- _Task description_
Copy the following items line for line, without changing anything.

-- -- --

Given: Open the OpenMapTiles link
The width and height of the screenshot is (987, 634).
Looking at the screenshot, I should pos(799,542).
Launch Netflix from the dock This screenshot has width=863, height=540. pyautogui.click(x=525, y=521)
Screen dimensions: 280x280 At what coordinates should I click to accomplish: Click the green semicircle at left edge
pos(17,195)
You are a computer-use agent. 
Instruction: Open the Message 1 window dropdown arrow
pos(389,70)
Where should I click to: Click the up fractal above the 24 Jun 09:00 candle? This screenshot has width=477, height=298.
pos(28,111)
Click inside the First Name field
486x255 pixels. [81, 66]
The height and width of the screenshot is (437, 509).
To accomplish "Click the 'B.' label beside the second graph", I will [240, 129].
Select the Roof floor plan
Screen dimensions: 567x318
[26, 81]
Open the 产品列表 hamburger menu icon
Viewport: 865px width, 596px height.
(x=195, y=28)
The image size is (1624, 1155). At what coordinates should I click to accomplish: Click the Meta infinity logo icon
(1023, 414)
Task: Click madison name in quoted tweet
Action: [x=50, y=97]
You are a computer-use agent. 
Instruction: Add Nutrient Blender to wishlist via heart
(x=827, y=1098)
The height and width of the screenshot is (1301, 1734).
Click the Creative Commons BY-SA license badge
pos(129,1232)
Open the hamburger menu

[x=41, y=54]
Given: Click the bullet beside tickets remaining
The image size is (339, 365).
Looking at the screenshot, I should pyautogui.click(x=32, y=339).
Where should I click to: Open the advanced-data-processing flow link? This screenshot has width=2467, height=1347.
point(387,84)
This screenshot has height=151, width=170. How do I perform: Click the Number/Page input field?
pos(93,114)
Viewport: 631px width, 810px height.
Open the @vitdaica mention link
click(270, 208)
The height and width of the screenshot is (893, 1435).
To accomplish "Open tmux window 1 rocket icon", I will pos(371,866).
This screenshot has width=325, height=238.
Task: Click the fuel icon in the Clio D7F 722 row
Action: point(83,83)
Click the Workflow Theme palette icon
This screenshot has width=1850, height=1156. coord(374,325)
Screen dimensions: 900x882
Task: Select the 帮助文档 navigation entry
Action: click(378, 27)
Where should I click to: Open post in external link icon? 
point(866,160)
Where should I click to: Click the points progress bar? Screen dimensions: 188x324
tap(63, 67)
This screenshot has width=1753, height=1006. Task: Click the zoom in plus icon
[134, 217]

-- -- --

- _Output of the exercise_
Given: Open the OpenMapTiles link
The width and height of the screenshot is (987, 634).
Looking at the screenshot, I should pos(799,542).
Launch Netflix from the dock This screenshot has width=863, height=540. pyautogui.click(x=525, y=521)
Screen dimensions: 280x280 At what coordinates should I click to accomplish: Click the green semicircle at left edge
pos(17,195)
You are a computer-use agent. 
Instruction: Open the Message 1 window dropdown arrow
pos(389,70)
Where should I click to: Click the up fractal above the 24 Jun 09:00 candle? This screenshot has width=477, height=298.
pos(28,111)
Click inside the First Name field
486x255 pixels. [81, 66]
The height and width of the screenshot is (437, 509).
To accomplish "Click the 'B.' label beside the second graph", I will [240, 129].
Select the Roof floor plan
Screen dimensions: 567x318
[26, 81]
Open the 产品列表 hamburger menu icon
Viewport: 865px width, 596px height.
(x=195, y=28)
The image size is (1624, 1155). At what coordinates should I click to accomplish: Click the Meta infinity logo icon
(1023, 414)
Task: Click madison name in quoted tweet
Action: [x=50, y=97]
You are a computer-use agent. 
Instruction: Add Nutrient Blender to wishlist via heart
(x=827, y=1098)
The height and width of the screenshot is (1301, 1734).
Click the Creative Commons BY-SA license badge
pos(129,1232)
Open the hamburger menu

[x=41, y=54]
Given: Click the bullet beside tickets remaining
The image size is (339, 365).
Looking at the screenshot, I should pyautogui.click(x=32, y=339).
Where should I click to: Open the advanced-data-processing flow link? This screenshot has width=2467, height=1347.
point(387,84)
This screenshot has height=151, width=170. How do I perform: Click the Number/Page input field?
pos(93,114)
Viewport: 631px width, 810px height.
Open the @vitdaica mention link
click(270, 208)
The height and width of the screenshot is (893, 1435).
To accomplish "Open tmux window 1 rocket icon", I will pos(371,866).
This screenshot has width=325, height=238.
Task: Click the fuel icon in the Clio D7F 722 row
Action: point(83,83)
Click the Workflow Theme palette icon
This screenshot has width=1850, height=1156. coord(374,325)
Screen dimensions: 900x882
Task: Select the 帮助文档 navigation entry
Action: click(378, 27)
Where should I click to: Open post in external link icon? 
point(866,160)
Where should I click to: Click the points progress bar? Screen dimensions: 188x324
tap(63, 67)
This screenshot has width=1753, height=1006. Task: Click the zoom in plus icon
[134, 217]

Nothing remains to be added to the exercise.